Dig in, Girls
The pie’s consumption was unplanned. Louise and I were sitting in the kitchen of our student flat, picking idly at homework and staring out the window at the wrinkly hills of the Edinburgh skyline. At some point, we realized we were hungry. We turned to survey the counter, which held a half-eaten tin of beans, a flaccid banana, and a few dejected-looking slices of bread. So we grabbed our keys and walked to the grocery store down the block.
I don’t remember who saw it first. But there it was, a silent, malignant presence behind the slightly fogged glass. The picture on its box showed a looming mass of chocolate, caramel, ice cream, and malt balls, all bulging at the seams of a thick chocolate crust. It was, nominally, a pie. In our eyes, it was more like a portal to the far corners of Xanadu.

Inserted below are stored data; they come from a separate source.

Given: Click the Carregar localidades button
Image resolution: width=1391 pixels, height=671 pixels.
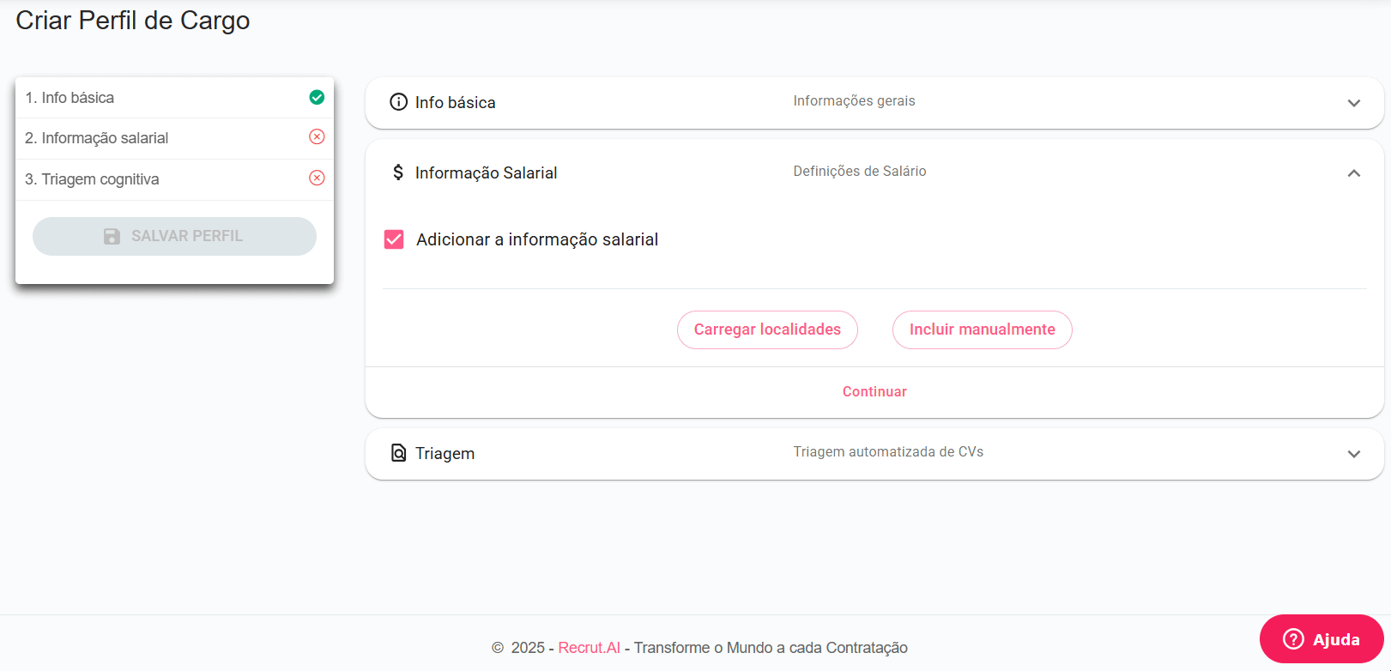Looking at the screenshot, I should pyautogui.click(x=767, y=329).
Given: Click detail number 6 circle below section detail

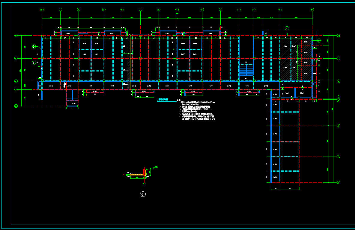Looking at the screenshot, I should [x=143, y=194].
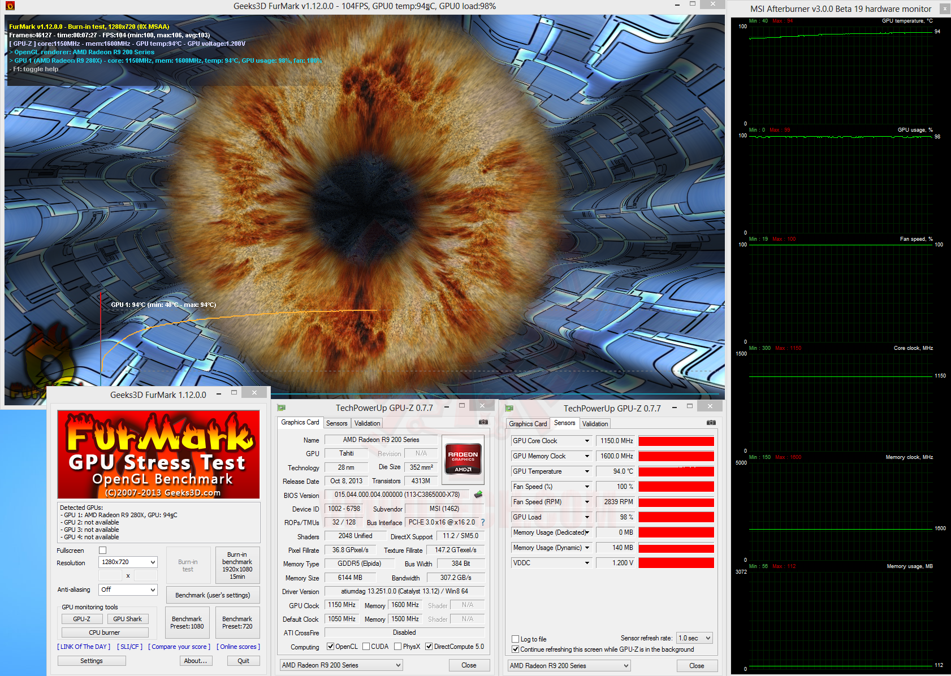Close the MSI Afterburner hardware monitor
The width and height of the screenshot is (951, 676).
[944, 8]
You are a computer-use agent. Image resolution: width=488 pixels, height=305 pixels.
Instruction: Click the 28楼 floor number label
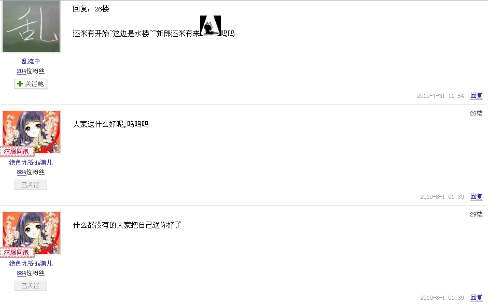pyautogui.click(x=476, y=113)
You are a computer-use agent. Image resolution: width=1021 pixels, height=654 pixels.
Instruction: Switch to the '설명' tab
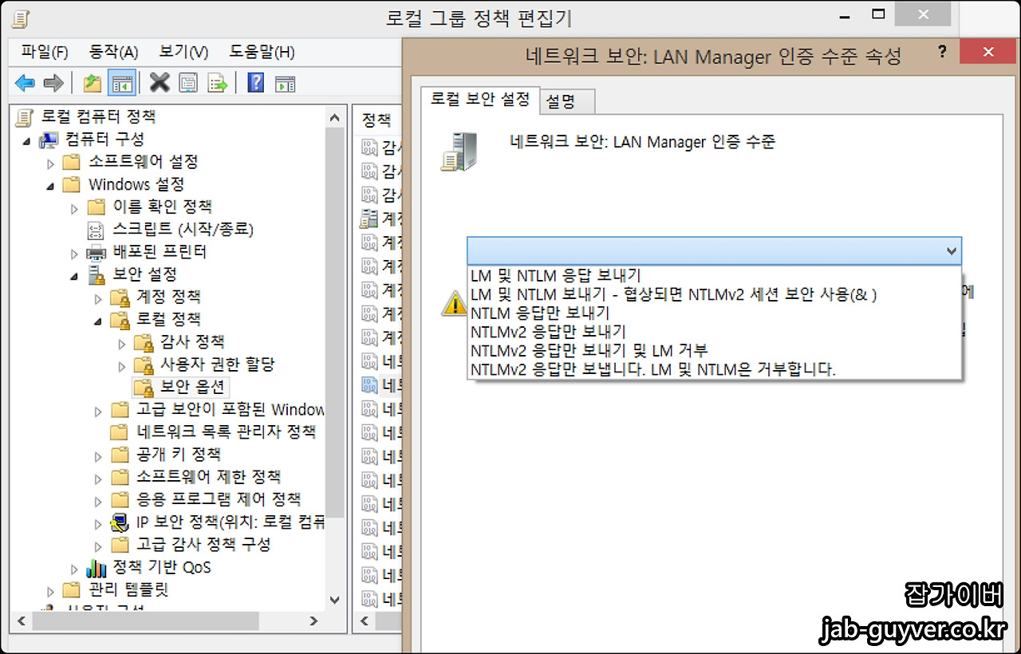coord(566,101)
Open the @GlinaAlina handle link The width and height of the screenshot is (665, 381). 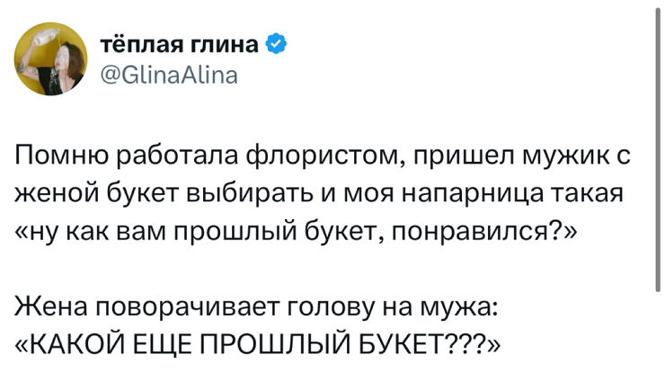(169, 75)
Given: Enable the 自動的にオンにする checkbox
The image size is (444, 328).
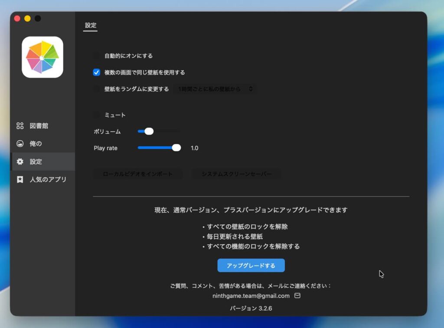Looking at the screenshot, I should [x=97, y=56].
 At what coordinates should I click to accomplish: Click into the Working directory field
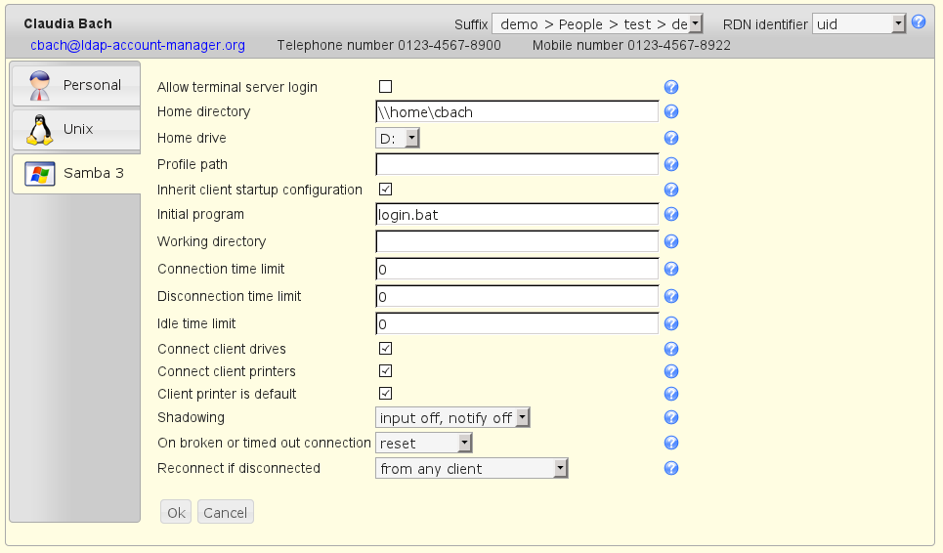516,241
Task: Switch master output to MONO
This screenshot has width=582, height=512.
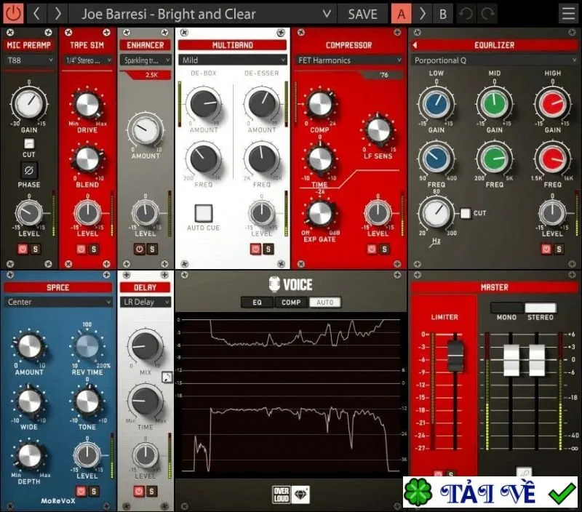Action: (506, 308)
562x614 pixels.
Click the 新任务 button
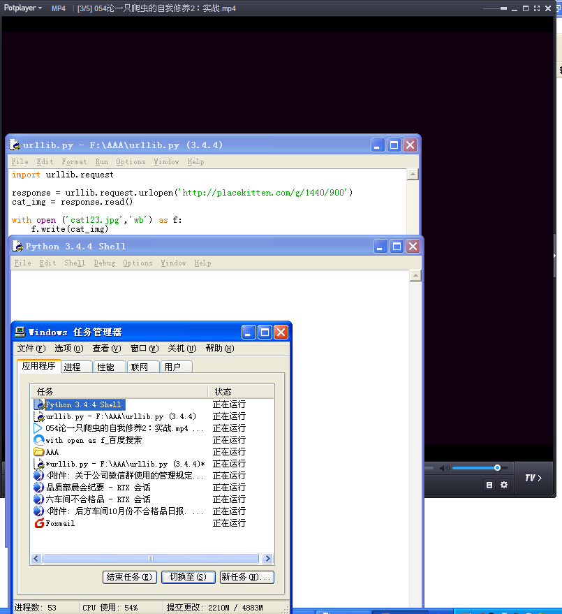click(246, 577)
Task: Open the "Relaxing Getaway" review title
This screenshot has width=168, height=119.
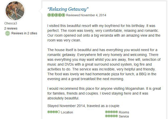Action: click(68, 9)
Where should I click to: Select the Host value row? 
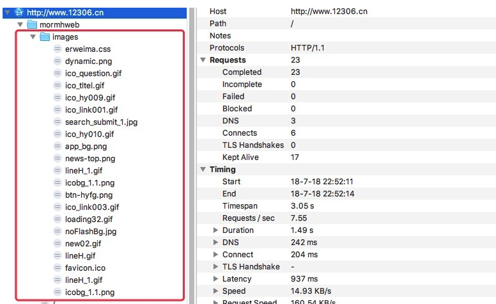click(x=329, y=12)
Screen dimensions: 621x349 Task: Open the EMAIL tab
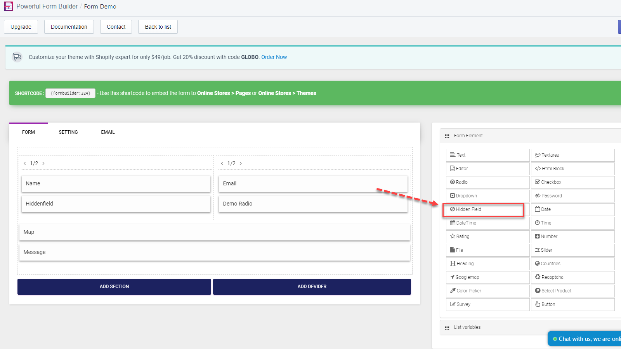(x=108, y=132)
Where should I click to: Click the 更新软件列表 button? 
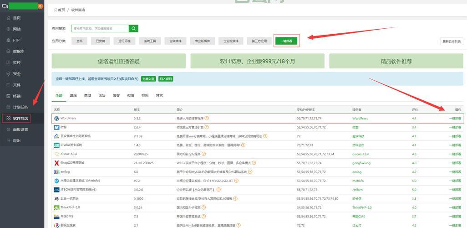click(x=452, y=41)

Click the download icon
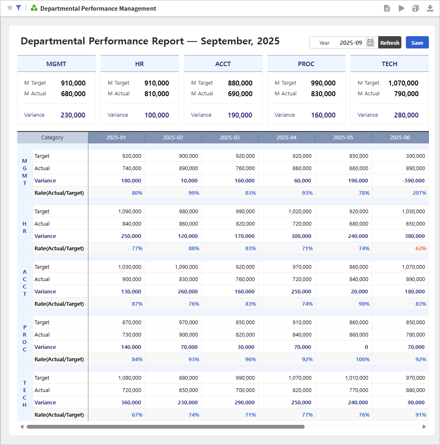tap(430, 8)
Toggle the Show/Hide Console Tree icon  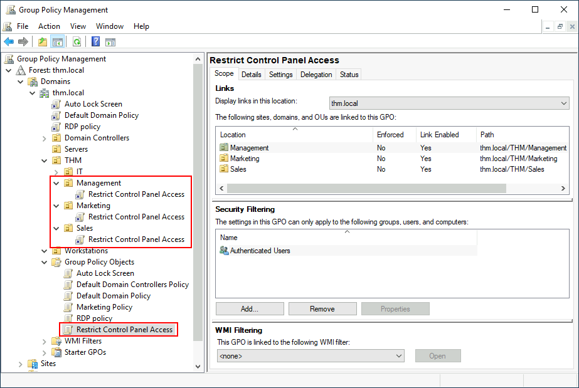coord(57,41)
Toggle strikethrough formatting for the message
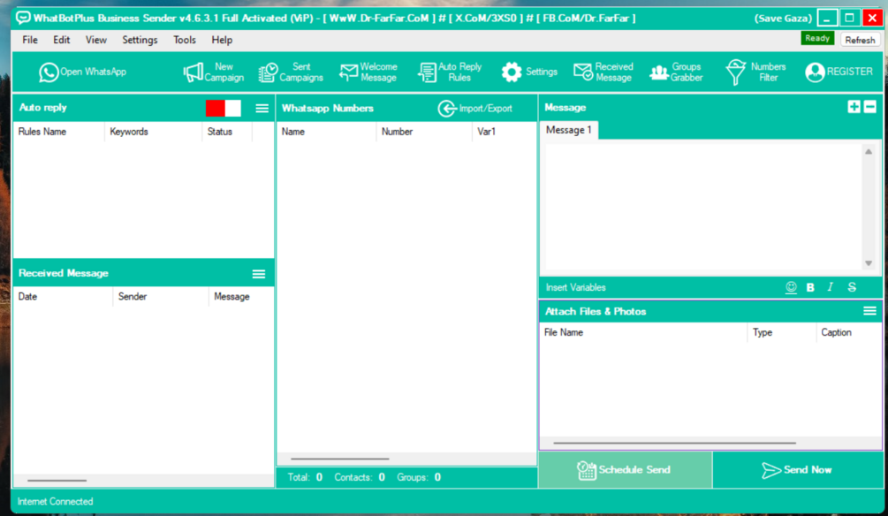Image resolution: width=888 pixels, height=516 pixels. click(x=850, y=287)
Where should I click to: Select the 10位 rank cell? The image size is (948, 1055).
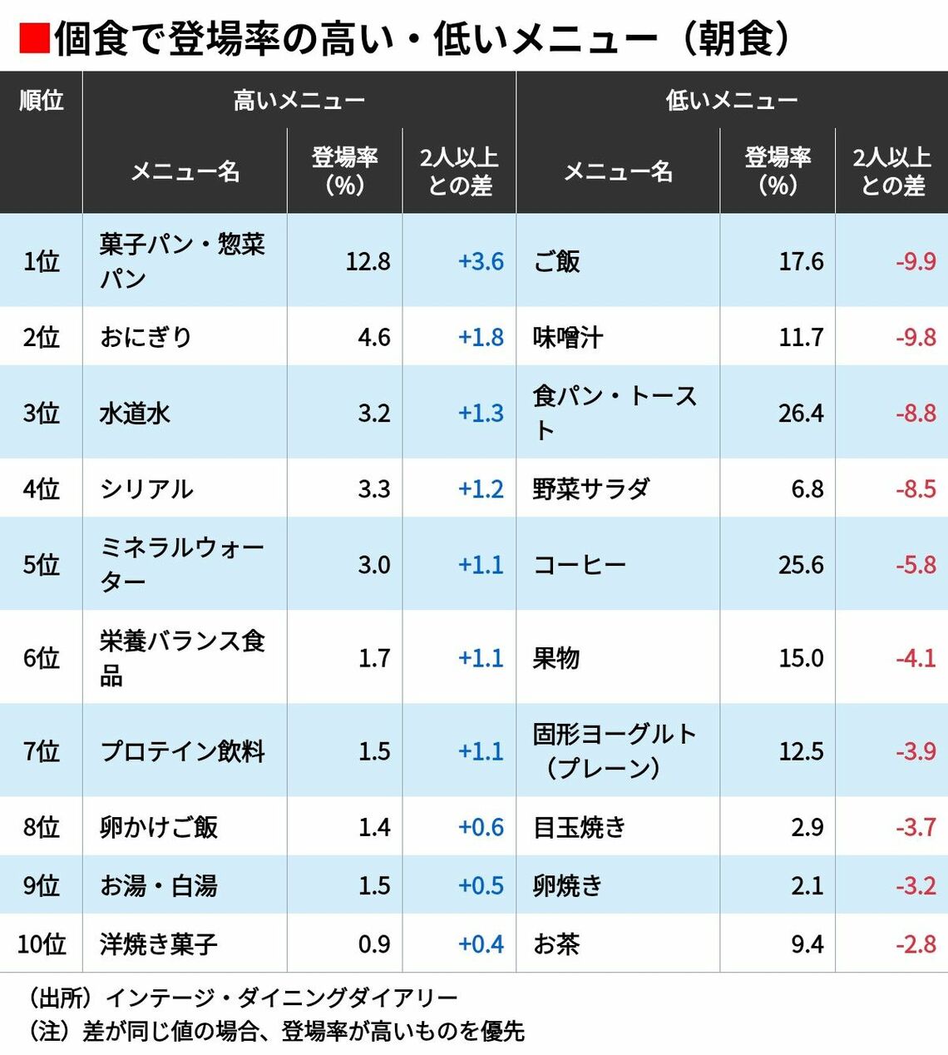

Before we even reached the checkout line, Louise and I had begun plotting the pie’s demise in sick and urgent detail. “It might take a while to defrost,” I said, slightly worried. “We can start around the edges. They always go soft first,” Louise replied. The cashier raised his eyebrows.
By the time we reached the staircase to our flat, we’d already ripped open the box and started gobbling the still-frozen malt balls soldered to the pie’s surface. Once we reached the kitchen, we sat down and started stabbing the pie with our forks, shoveling icy chunks of it into our mouths with a savagery that would have humbled Idi Amin.
Eventually, the front door opened and one of our roommates and her boyfriend walked in and caught us with our forks suspended, chocolate smeared across our faces, ice cream dribbling down our chins, looking like either very naughty children or criminally insane adults. They regarded us with a look of wonder and disgust, then quickly retreated to the relative safety of their bedroom and probably locked the door.
Louise and I looked at each other, and then at the remains of the pie. I stabbed my fork into the edge of the crust and the whole thing, plate included, shot off the kitchen table and smashed onto the floor. So we did the only thing that seemed reasonable under the circumstances — got down on our hands and knees and carefully picked plate shards and carpet fuzz out of that last piece of pie, and ate it.
The pie may have actually tasted that good; it may have not. It didn’t really matter. It was, save for the entire box of Graham Crackers I sucked down one sunny afternoon when I was thirteen, my first brush with the transformative, mind-warping power of gluttony. Though my stomach was threatening secession, I felt exhilarated, like I’d just trespassed onto someone’s property, gone skinny-dipping in his pool, TPed his trees, and gotten away with it. It was, in other words, unexpectedly liberating, though I couldn’t figure out why.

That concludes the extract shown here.